### Problem description
When the word "agent" shows up in a line of the records below, copy that line.

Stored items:
== Segment start ==

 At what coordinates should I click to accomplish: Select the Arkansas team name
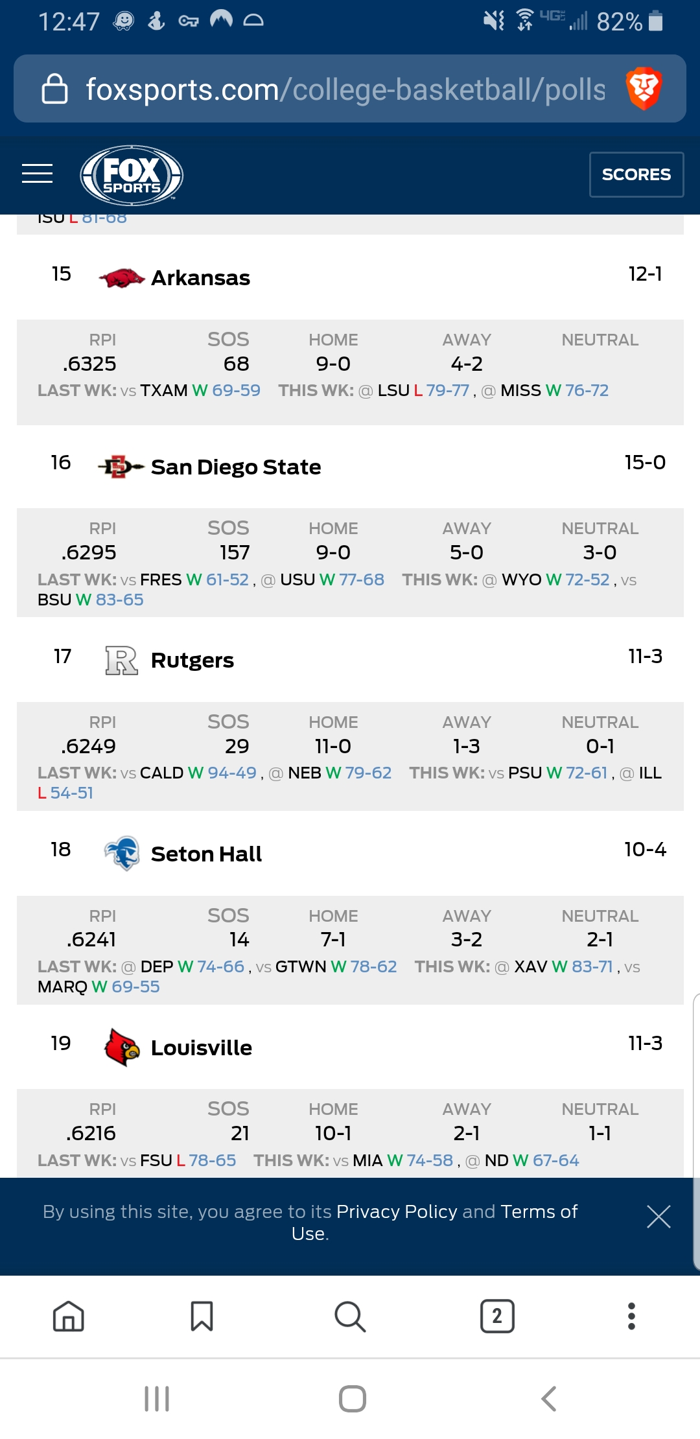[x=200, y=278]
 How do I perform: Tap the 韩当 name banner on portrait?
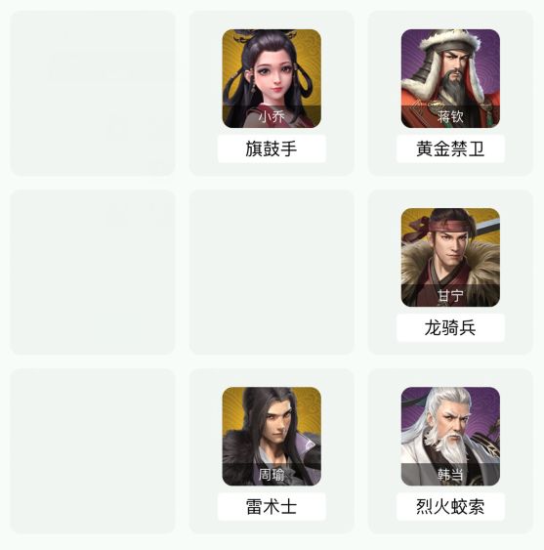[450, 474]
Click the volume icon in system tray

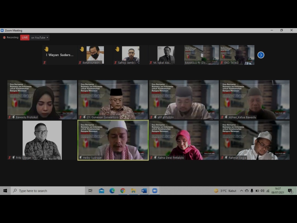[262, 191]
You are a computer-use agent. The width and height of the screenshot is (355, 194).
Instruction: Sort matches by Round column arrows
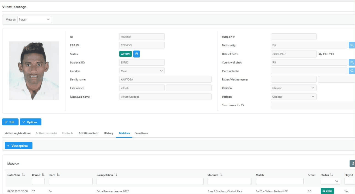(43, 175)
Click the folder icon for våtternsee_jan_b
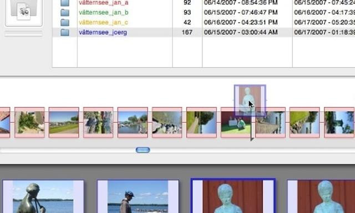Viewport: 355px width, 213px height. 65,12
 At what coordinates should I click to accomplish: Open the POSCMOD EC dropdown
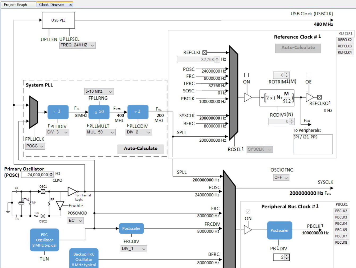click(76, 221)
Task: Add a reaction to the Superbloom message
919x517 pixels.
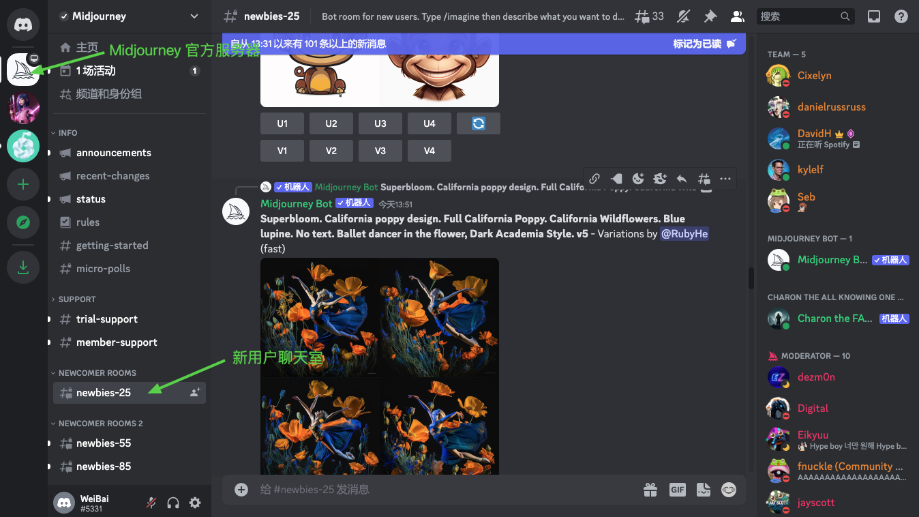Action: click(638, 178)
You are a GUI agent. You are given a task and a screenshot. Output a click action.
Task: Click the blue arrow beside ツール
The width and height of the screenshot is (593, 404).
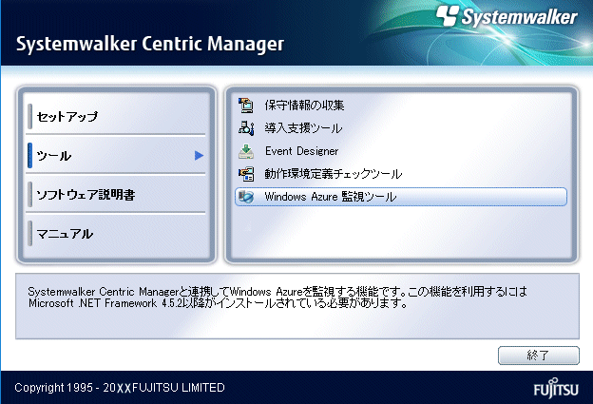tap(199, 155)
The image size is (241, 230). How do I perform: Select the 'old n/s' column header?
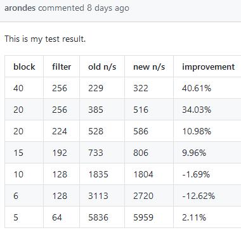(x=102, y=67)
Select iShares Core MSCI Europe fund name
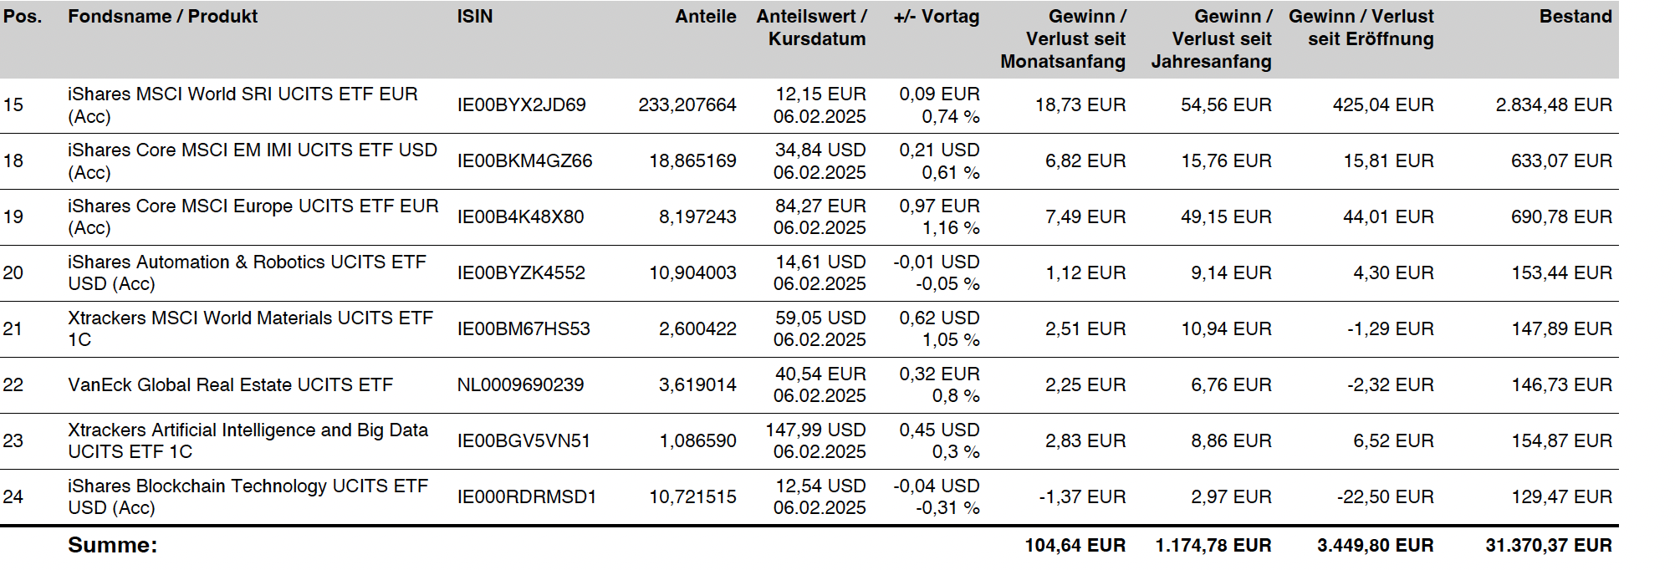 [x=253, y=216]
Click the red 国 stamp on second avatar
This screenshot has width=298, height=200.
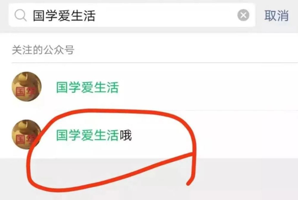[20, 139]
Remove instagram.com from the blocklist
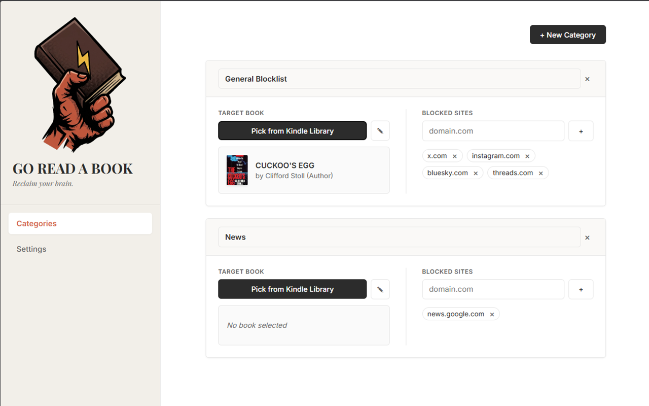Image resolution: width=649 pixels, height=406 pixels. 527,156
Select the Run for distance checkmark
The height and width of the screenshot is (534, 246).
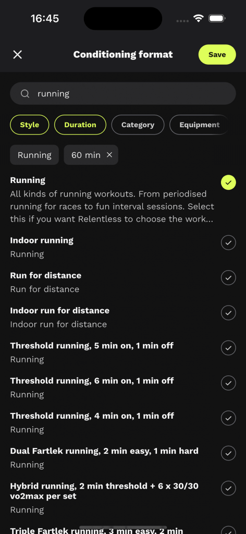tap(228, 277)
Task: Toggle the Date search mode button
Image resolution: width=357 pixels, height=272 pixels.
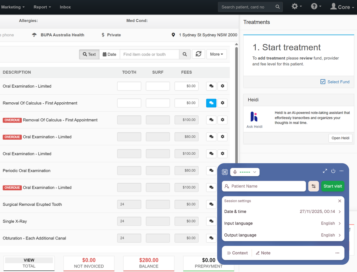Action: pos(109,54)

== Segment end ==

### Solution to this exercise
You are a computer-use agent. The width and height of the screenshot is (355, 194).
You are a GUI agent. You are given a task and a screenshot. Output a click action.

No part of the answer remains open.